The question on everyone’s lips, of course, is whether Sinofsky left of his own accord, or if he was fired. Publicly at least, Microsoft is trying to paint Sinofsky’s departure as amicable: “I am grateful for the many years of work that Steven has contributed to the company,” CEO Steve Ballmer says.
In Sinofsky’s own farewell letter to Microsoft employees, he begins by saying: “After more than 23 years working on a wide range of Microsoft products, I have decided to leave the company to seek new opportunities that build on these experiences.”
Internally, though, there are rumblings that Microsoft’s top brass were just waiting for an opportune time to get rid of Sinofsky – and now that Windows 8 and the Surface tablet are out of the door, it was time for Sinofsky to follow suit. As always with this kind of thing, we only have rumours to go on, but the prevailing opinion seems to be that Sinofsky was an aggressive, divisive force that was hard to work with.

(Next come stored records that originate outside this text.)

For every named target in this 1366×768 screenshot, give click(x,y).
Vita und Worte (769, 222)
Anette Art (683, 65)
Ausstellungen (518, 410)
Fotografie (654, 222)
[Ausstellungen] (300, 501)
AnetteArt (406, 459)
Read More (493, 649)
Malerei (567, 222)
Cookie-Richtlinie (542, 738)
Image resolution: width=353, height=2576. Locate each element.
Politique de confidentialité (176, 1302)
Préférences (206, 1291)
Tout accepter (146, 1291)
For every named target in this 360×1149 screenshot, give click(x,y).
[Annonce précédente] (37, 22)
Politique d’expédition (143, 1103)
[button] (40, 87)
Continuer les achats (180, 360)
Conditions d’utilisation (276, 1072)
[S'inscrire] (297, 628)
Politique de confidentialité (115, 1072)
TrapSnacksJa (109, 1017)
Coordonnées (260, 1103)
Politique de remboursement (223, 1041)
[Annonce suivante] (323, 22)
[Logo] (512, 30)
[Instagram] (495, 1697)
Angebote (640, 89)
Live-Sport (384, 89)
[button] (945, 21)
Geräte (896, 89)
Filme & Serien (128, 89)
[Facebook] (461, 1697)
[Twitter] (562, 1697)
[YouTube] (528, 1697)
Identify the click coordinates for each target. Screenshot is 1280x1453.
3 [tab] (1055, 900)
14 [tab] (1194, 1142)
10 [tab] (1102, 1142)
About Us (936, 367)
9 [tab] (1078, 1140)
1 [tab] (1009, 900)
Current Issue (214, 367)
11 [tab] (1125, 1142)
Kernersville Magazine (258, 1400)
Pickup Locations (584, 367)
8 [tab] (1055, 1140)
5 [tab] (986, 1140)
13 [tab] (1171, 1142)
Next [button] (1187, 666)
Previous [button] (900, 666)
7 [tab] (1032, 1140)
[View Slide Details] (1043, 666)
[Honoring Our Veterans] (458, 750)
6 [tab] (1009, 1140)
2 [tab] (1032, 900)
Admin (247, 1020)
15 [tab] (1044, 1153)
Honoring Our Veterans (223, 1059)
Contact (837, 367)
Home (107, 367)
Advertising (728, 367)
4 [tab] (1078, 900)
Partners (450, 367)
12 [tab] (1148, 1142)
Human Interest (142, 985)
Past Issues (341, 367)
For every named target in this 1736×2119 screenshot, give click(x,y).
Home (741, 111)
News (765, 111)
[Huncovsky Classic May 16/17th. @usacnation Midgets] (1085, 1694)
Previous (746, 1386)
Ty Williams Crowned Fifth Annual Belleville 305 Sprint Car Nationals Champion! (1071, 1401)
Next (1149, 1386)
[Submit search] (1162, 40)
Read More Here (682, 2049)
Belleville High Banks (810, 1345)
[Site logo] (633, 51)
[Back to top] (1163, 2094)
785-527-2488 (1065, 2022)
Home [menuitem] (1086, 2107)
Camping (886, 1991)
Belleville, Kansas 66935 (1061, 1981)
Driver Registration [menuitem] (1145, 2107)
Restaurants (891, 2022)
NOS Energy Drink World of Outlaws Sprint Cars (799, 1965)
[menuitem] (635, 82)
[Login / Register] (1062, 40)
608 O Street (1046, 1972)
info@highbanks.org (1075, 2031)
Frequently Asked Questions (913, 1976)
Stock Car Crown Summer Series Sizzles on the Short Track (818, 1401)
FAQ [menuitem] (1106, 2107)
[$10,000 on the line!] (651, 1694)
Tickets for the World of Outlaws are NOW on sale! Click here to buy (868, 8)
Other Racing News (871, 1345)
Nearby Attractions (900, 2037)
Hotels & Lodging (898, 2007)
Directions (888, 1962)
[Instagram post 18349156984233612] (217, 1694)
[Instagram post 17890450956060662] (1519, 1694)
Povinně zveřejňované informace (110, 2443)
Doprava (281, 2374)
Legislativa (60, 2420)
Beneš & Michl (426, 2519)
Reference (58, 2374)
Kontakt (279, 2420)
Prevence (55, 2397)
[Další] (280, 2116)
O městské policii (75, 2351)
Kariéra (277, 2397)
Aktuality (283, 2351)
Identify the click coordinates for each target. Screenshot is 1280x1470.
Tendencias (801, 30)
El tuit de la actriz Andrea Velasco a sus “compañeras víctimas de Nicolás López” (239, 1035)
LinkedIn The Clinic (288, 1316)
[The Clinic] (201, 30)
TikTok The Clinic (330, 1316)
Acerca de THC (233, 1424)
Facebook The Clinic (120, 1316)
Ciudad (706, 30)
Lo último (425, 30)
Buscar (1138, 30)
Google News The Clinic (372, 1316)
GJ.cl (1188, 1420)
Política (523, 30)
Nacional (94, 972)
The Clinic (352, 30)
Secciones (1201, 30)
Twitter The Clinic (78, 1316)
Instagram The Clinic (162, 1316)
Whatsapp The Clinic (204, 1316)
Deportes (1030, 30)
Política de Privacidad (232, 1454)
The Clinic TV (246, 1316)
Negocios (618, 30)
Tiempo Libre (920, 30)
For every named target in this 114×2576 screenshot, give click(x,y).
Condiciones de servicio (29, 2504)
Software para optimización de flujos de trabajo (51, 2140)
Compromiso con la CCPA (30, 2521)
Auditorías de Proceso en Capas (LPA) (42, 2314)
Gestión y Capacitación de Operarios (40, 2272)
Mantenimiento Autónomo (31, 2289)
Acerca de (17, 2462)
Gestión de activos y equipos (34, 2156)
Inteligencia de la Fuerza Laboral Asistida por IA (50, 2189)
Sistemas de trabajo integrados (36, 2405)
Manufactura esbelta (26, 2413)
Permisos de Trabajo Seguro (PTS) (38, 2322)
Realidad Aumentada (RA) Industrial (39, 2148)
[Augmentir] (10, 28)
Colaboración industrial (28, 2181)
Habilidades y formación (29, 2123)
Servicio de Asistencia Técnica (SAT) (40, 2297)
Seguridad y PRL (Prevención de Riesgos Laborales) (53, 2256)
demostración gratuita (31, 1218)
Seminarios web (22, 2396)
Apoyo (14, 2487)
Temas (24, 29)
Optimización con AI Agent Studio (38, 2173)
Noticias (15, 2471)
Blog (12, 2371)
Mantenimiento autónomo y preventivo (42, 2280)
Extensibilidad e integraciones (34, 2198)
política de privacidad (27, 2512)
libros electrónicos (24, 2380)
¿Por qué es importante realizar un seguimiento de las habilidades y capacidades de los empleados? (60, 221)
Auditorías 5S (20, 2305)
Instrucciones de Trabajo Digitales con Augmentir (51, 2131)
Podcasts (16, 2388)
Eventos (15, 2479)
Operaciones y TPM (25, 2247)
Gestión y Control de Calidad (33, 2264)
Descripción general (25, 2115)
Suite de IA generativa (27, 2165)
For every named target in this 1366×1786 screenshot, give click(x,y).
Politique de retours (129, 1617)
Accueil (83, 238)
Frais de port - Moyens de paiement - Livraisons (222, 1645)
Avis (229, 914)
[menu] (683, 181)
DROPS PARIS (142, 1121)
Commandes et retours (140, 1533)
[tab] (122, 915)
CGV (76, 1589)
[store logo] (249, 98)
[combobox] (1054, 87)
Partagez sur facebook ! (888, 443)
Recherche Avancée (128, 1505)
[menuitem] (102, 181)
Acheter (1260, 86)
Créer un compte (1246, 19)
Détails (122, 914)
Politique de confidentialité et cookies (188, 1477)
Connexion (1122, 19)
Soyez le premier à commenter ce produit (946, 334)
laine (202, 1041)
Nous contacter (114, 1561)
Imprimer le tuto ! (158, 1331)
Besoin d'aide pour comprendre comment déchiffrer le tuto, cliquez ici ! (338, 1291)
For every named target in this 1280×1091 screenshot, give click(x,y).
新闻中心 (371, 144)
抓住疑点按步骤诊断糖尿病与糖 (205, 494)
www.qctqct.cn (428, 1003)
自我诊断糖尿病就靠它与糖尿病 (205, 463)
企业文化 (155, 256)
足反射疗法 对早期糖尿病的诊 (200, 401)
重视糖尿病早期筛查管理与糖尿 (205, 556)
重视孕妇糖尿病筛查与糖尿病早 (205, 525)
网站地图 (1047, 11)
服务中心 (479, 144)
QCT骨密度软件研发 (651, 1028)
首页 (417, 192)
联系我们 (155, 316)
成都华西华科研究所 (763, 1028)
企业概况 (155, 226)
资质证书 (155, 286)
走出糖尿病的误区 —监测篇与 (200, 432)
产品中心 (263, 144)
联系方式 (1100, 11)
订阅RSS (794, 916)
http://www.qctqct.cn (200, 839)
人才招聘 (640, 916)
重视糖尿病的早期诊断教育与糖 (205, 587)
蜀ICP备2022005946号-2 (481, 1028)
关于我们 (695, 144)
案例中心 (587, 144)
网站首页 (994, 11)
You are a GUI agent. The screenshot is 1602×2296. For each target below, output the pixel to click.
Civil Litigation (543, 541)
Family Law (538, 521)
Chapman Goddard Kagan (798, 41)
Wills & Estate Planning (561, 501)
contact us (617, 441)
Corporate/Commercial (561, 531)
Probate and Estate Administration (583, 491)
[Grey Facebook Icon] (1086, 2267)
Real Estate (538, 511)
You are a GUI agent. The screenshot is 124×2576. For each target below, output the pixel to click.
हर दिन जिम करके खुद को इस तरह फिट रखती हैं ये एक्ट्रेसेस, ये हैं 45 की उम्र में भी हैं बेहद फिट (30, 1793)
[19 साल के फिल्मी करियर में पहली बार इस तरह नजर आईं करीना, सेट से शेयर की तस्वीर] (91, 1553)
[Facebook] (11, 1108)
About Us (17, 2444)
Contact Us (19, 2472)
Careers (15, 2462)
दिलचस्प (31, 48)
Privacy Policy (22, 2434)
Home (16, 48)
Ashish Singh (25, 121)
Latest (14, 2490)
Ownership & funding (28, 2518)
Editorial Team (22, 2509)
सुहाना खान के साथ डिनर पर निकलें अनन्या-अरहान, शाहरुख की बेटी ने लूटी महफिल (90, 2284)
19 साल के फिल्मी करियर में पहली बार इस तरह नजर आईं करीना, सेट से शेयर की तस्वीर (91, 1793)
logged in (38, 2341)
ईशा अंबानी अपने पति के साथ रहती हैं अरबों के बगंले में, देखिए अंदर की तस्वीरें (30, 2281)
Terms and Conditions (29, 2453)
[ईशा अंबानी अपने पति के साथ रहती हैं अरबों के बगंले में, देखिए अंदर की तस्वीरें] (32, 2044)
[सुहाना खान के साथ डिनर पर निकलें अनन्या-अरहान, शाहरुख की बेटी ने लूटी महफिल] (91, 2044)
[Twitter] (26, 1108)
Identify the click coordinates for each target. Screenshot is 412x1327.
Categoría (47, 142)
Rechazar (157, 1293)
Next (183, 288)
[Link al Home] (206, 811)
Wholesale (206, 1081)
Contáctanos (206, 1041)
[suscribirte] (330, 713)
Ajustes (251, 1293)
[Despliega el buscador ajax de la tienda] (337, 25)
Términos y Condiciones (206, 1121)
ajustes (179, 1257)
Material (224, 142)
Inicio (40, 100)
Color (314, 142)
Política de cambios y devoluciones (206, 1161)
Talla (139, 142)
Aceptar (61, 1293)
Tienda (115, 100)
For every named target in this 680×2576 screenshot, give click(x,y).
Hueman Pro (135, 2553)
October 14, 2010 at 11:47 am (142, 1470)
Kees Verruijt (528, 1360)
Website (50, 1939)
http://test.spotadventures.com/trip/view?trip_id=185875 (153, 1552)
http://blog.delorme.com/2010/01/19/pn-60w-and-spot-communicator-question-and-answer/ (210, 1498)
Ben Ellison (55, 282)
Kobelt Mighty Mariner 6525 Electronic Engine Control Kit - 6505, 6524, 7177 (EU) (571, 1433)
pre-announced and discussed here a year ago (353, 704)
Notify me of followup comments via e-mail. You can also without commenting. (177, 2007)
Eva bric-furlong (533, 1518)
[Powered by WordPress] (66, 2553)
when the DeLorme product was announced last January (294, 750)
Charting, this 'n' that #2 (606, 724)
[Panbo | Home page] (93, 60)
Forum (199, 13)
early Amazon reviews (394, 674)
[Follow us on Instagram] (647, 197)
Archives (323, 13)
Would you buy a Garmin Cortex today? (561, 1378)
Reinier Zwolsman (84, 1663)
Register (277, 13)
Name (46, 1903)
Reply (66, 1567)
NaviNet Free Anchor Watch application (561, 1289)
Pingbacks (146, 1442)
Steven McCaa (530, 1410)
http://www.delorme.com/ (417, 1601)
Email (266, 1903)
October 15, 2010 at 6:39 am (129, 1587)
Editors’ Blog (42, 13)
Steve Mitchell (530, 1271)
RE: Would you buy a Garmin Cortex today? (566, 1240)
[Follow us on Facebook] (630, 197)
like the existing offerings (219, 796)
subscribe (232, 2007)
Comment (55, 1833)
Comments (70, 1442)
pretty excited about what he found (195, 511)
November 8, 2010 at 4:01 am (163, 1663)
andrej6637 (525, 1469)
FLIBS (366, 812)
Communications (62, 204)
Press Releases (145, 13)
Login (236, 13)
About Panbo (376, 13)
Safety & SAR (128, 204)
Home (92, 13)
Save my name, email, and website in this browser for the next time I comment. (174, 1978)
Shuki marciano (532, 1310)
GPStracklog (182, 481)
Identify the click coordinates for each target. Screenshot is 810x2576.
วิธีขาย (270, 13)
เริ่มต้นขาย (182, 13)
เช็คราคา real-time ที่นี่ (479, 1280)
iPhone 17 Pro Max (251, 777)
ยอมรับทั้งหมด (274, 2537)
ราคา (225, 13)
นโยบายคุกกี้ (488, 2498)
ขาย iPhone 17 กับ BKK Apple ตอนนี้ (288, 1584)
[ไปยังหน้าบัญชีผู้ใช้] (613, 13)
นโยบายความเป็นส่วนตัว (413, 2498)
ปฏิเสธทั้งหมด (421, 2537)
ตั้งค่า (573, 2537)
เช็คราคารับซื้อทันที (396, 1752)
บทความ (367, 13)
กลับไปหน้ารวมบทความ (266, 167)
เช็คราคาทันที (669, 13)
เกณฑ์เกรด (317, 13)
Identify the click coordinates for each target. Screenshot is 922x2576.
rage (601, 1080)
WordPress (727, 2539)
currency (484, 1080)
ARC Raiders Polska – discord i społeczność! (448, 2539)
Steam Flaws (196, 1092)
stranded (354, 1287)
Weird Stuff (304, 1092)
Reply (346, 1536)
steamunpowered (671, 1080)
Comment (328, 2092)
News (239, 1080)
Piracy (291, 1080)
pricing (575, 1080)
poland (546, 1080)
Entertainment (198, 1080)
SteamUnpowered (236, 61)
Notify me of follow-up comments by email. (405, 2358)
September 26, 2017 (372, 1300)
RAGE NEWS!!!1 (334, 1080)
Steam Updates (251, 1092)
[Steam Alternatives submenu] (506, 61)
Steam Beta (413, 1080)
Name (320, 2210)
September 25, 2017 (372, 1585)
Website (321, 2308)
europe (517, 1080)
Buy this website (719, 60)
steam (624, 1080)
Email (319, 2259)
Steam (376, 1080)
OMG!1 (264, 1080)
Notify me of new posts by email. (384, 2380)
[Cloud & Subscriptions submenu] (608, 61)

It sounds like he was the ultimate champion of Windows – but at the expense of scuppering the work of other Microsoft departments. Famously, Sinofsky’s Windows worship is rumoured to be the chief reason behind the stillborn Courier tablet. There is also reason to believe that Sinofsky’s antagonistic tunnel vision may have caused the departure of J Allard, Robbie Bach, and other veteran ‘Softies.
There is also the possibility that Ballmer and other members of the board were unhappy with Sinofsky’s handling of Windows 8 – though, of course, Microsoft could never publicly admit that. The jury is still out on whether Windows 8: Jekyll & Hyde Edition will be a hit with consumers or not. As the head of Windows, Sinofsky undoubtedly signed off on the uncomfortable union of Desktop and Metro within Windows 8 – or, worse still, it may have been all his idea. The success of Windows 8 is still far from guaranteed, and an internal admission that Sinofsky did a bad job wouldn’t be good for business.
Or maybe we’re simply reading too much into Sinofsky’s departure. He had been at Microsoft for 23 years, after all. Maybe it was just time for a change – and leaving just after a major product release is certainly the best time to do that. Many analysts had him down as the prime contender for the CEO spot when Ballmer eventually steps down or is ousted – but there’s nothing to say that Sinofsky couldn’t go back to Microsoft, perhaps after a stint at another technology company.
It would be nice to wrap up this article with a positive note, but really, the bulk of Sinofsky’s Microsoft legacy is Windows 8, and how he will be remembered will depend entirely on its success – or failure.